From that date, all deposits (for rent up to £25,000 per annum) taken by landlords and letting agents for Assured Shorthold Tenancies in England and Wales, must be protected by a tenancy deposit protection scheme.

Tenancy Deposit Protection is designed to:

– allow tenants to get all or part of their deposit back when they are entitled to it

– make any disputes easier to resolve

– encourage tenants and landlords to make a clear agreement from the start on the condition of the property

If the landlord is not protecting a tenant’s deposit he will be ordered to repay three times the amount to the tenant.

How does it work?

Kinds of schemes

When the tenant pays their deposit at the beginning of a new tenancy agreement, the landlord or agent must ensure it is protected.

Landlords and agents have a choice of three schemes providers, offering two types of scheme to protect the deposit.

a) Custodial schemes

Money is held by the scheme until it is time for it to be repaid at the end of the tenancy. The custodial scheme is free to use. The landlord simply puts the deposit into the scheme at the beginning of the tenancy. There is one custodial scheme provider.

b) Insurance-based schemes

Under the insurance schemes the landlord keeps the deposit, and pays the insurance scheme to insure against the landlord failing to repay the tenant any money due to him. There is a choice of two insurance-based schemes.

Moving in

At the beginning of a new tenancy agreement, the tenant pays his deposit to the landlord or agent. Within 14 days, the landlord or agent is required to give the tenant details about how the deposit is protected including:

– the contact details of the tenancy deposit scheme

– the contact details of the landlord or agent

– how to apply for the release of the deposit

– information explaining the purpose of the deposit

– what to do if there is a dispute about the deposit

If the tenant does not receive this information, he should ask the landlord or agent the simple question – ‘how is my deposit protected?’

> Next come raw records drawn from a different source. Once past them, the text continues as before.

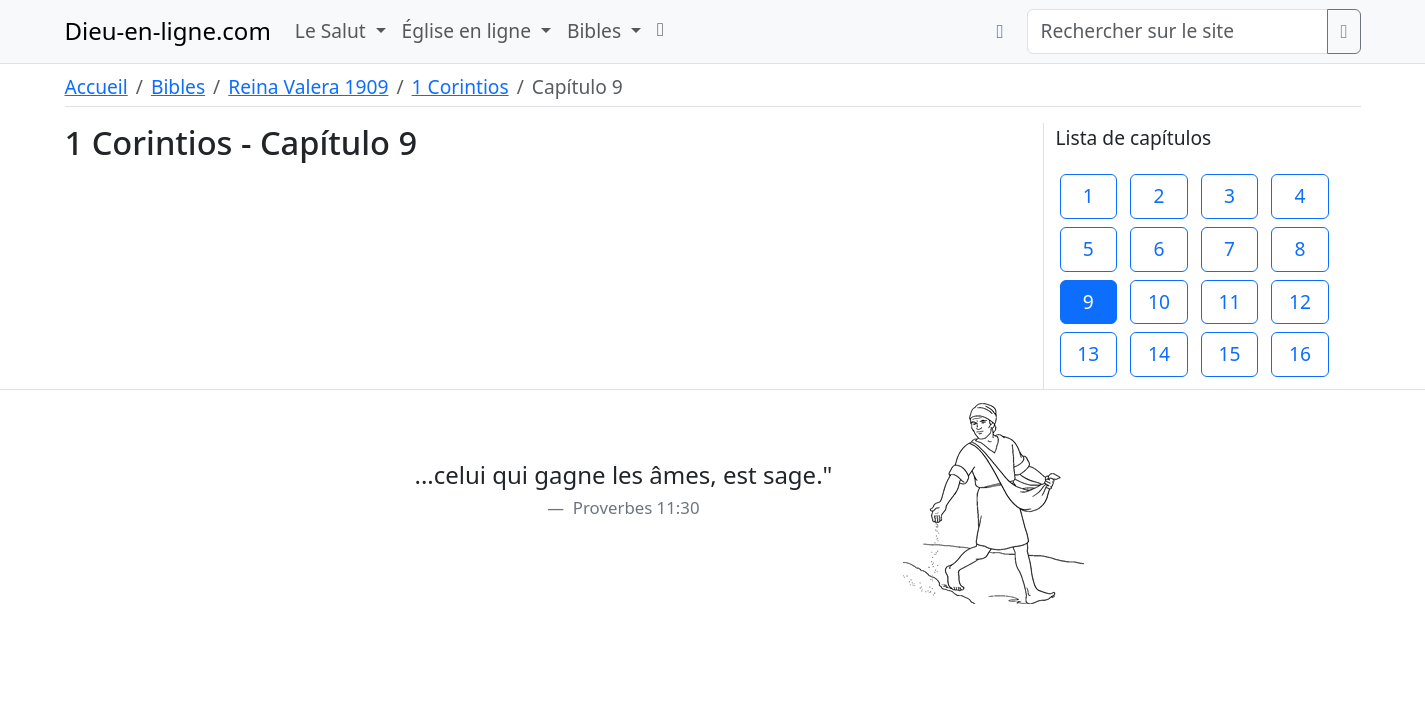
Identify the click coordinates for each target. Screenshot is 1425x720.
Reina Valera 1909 (308, 86)
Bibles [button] (596, 30)
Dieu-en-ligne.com (168, 30)
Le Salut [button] (333, 30)
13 (1088, 353)
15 (1230, 353)
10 (1159, 301)
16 (1300, 353)
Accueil (96, 86)
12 (1300, 301)
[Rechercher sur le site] (1177, 31)
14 (1159, 353)
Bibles (178, 86)
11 (1230, 301)
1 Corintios (460, 86)
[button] (660, 29)
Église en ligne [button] (469, 30)
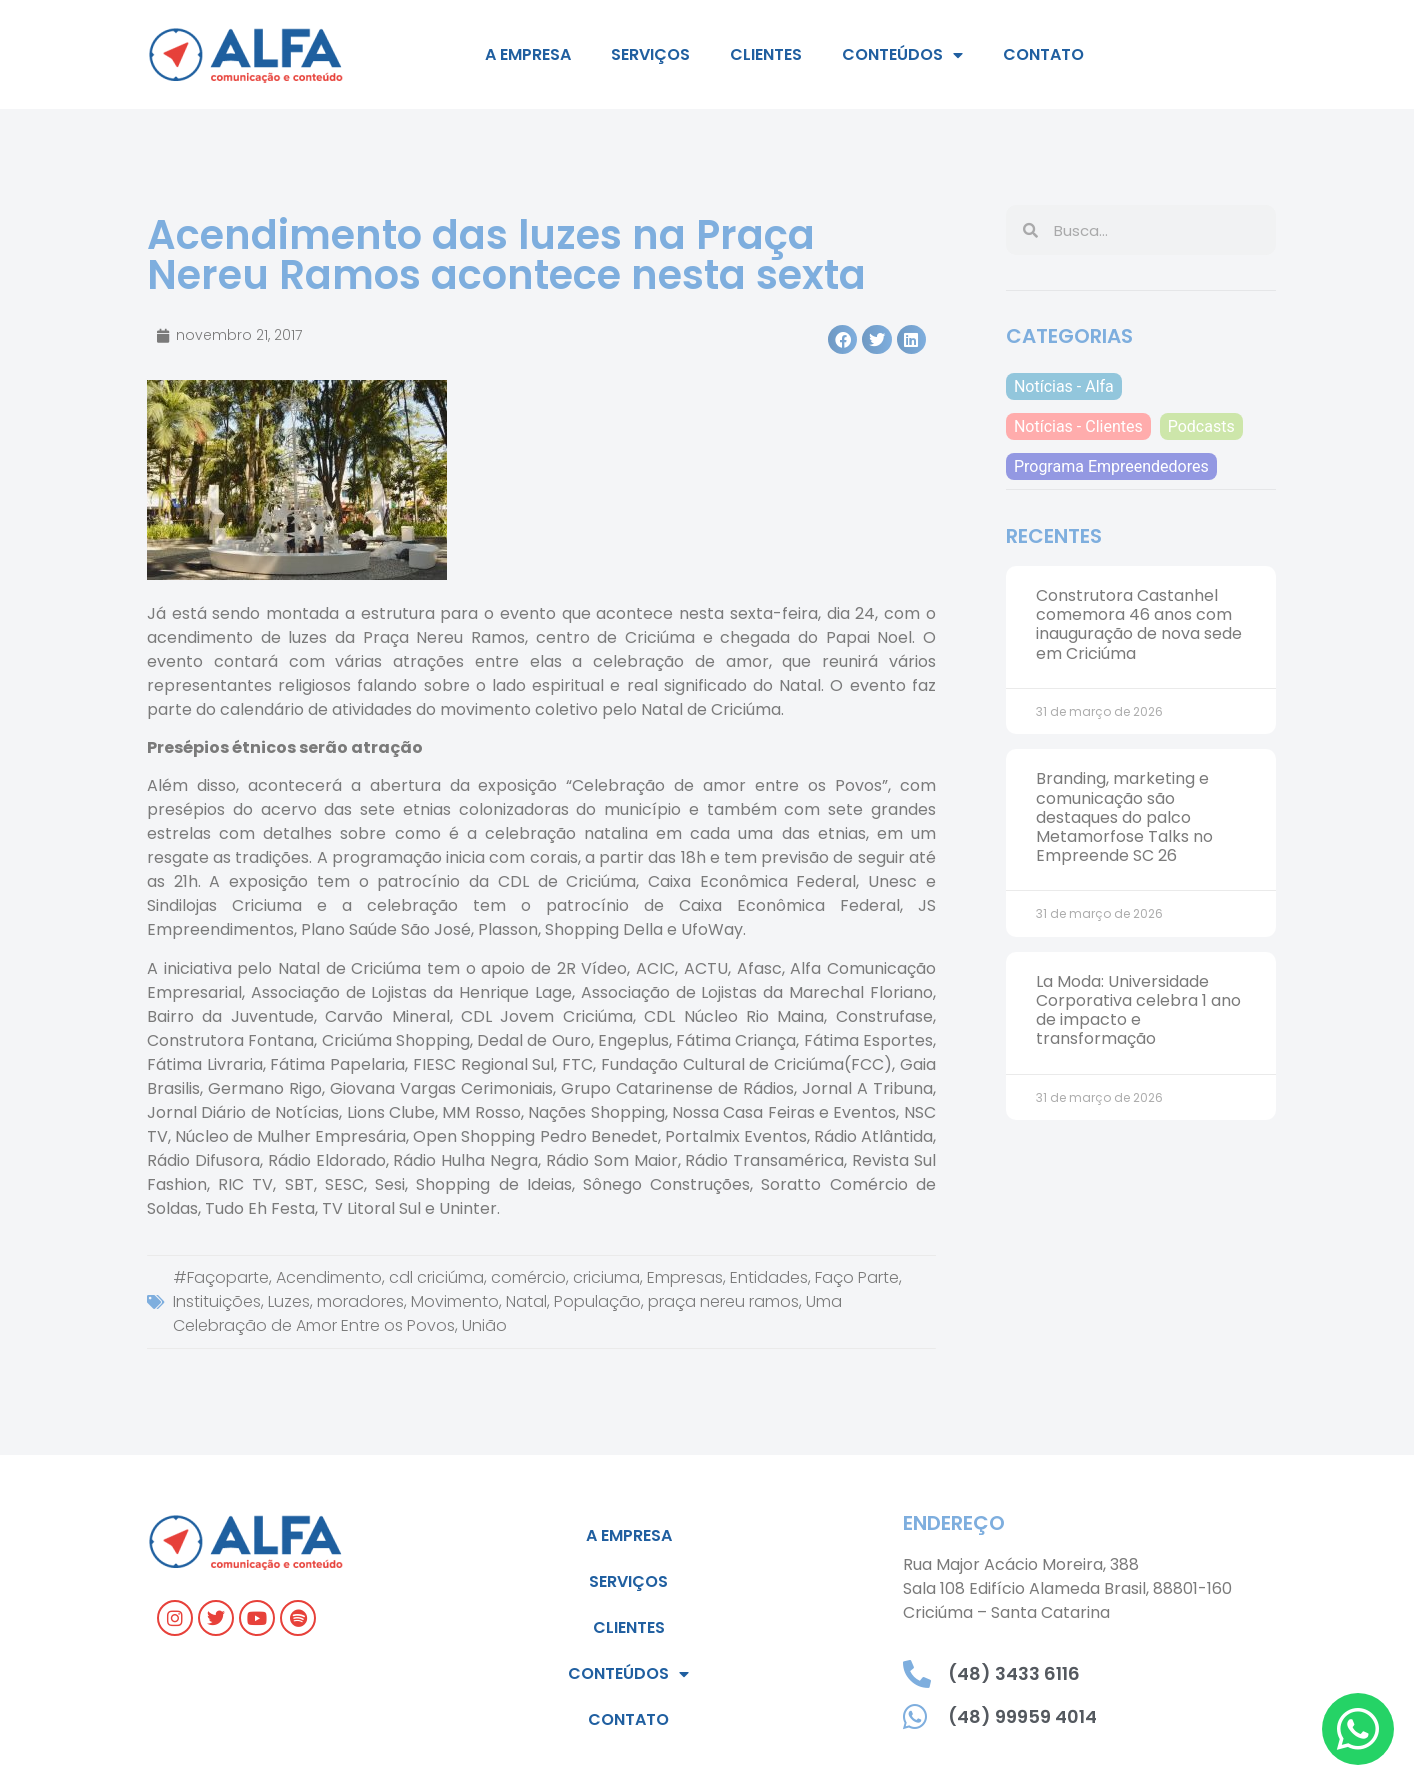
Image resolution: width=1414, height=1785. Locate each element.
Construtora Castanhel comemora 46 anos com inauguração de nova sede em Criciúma (1139, 624)
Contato (1043, 54)
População (597, 1301)
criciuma (606, 1277)
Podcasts (1201, 426)
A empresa (528, 54)
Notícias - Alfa (1064, 386)
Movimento (455, 1301)
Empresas (685, 1277)
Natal (526, 1301)
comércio (528, 1277)
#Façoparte (221, 1277)
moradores (360, 1301)
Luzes (289, 1301)
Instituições (217, 1301)
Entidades (769, 1277)
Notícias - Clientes (1078, 426)
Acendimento (329, 1277)
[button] (842, 339)
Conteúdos (902, 55)
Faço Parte (857, 1277)
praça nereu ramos (723, 1301)
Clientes (766, 54)
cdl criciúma (436, 1277)
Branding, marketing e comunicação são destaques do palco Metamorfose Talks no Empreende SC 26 (1124, 817)
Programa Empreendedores (1111, 466)
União (484, 1325)
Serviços (650, 54)
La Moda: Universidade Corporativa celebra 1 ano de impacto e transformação (1138, 1010)
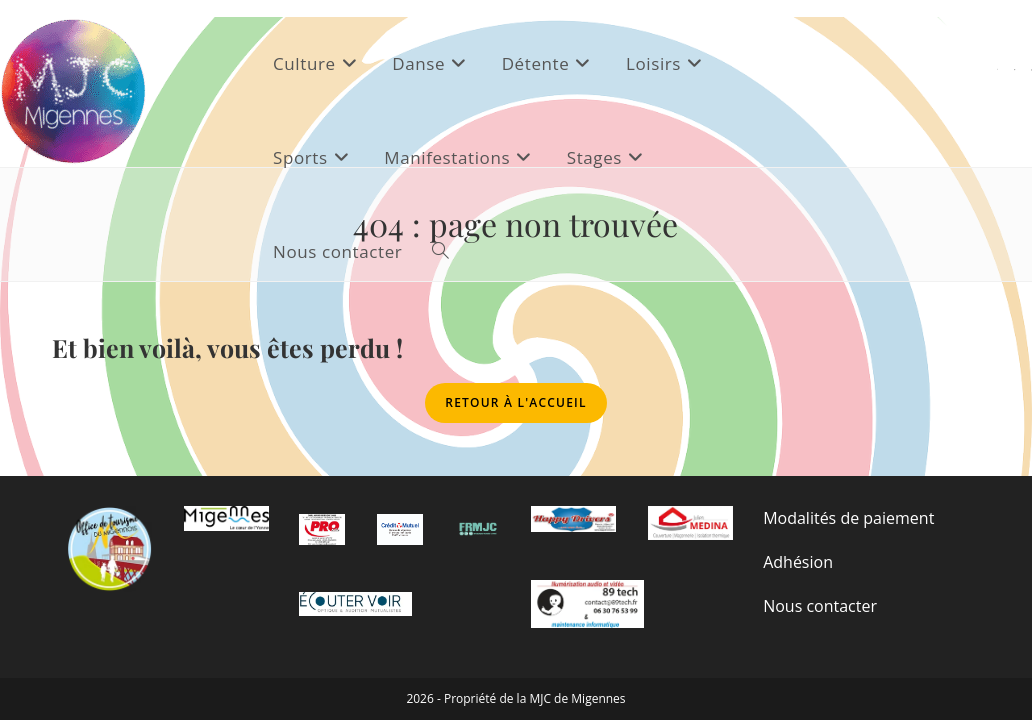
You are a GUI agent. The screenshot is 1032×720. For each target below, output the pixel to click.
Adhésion (798, 559)
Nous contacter (820, 603)
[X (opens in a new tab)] (997, 69)
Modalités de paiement (848, 515)
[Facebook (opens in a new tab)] (1014, 69)
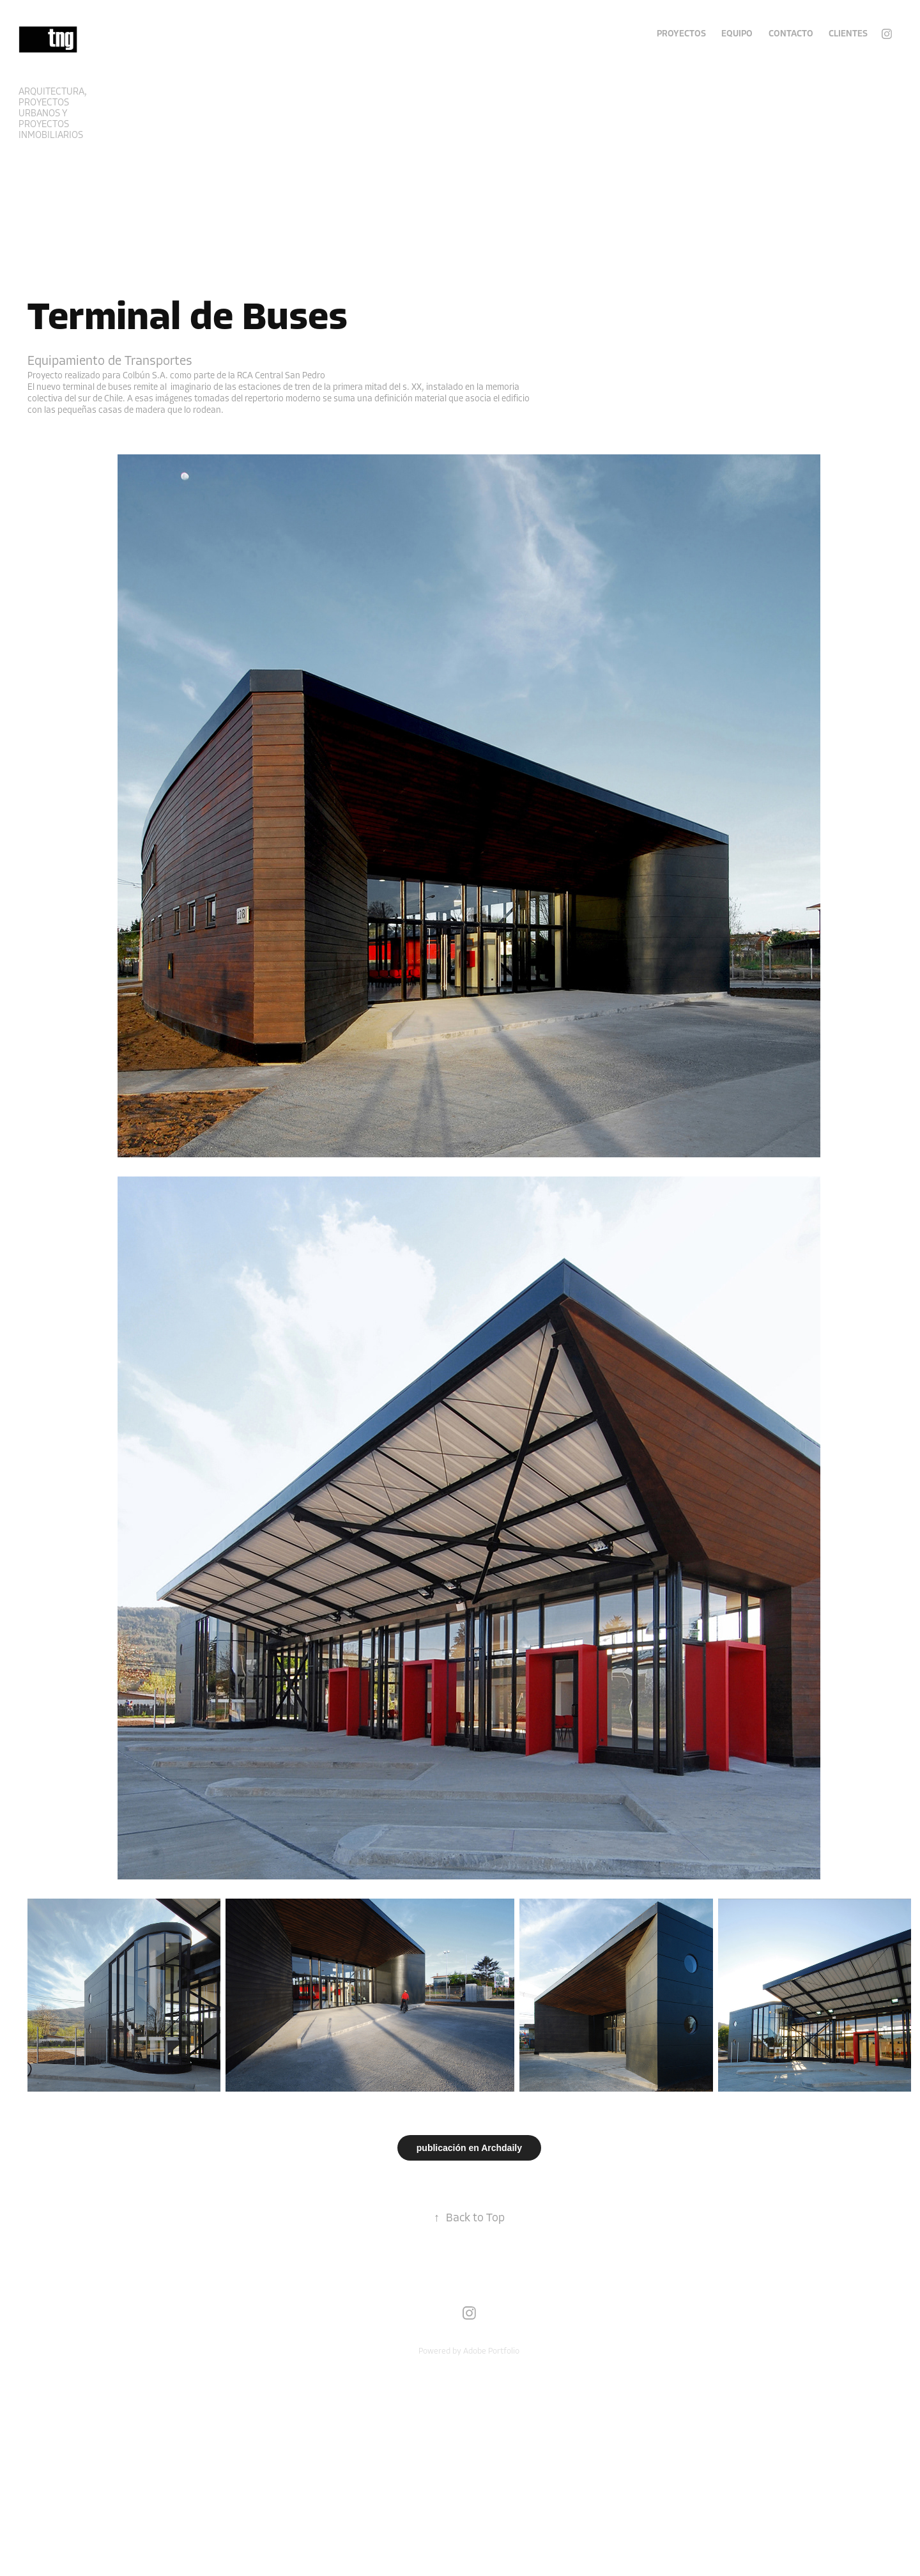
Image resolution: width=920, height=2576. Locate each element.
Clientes (848, 33)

If the landlord isn’t protecting the deposit tenant can apply to the local county court. The court can order the landlord or agent to either repay the deposit to the tenant or protect it in a scheme. If the landlord or agent has not protected tenant’s deposit, they will be ordered to repay three times the amount of the deposit to the tenant.

Moving out

At the end of the tenancy, tenant should check whether he is leaving the property and its contents in the condition in which it was let to him – allowing for fair wear and tear – and check that he has paid the rent and any other expenses.


If a dispute occurs and no agreements can be reached on how much of the deposit should be returned, there will be a free service, offered by the scheme protecting the deposit to help resolve any disputes – the Alternative Dispute Resolution (ADR) service.

If landlord and tenant both agree to use the service to resolve disputes offered by their scheme provider, they are agreeing to be bound by its decision.

a) Custodial schemes
If a landlord or tenant does not agree to the release of full or part of the deposit, ADR will be the default way in which to resolve a dispute. If there is a dispute, the scheme will continue to hold the amount until the ADR or courts decide what is fair.

b) Insurance-based schemes
If there is a dispute and the deposit is safeguarded by an insurance-based scheme, the landlord must hand over the disputed amount to the scheme for safekeeping until the dispute is resolved.

The scheme administrator will divide the disputed amount in accordance with the ADR service's, or court's decision.

If the landlord fails to transfer the disputed amount into the scheme, then the scheme will pay the amount due to the tenant as a result of the ADR service's or court's decision. The scheme will then recover the money from the landlord.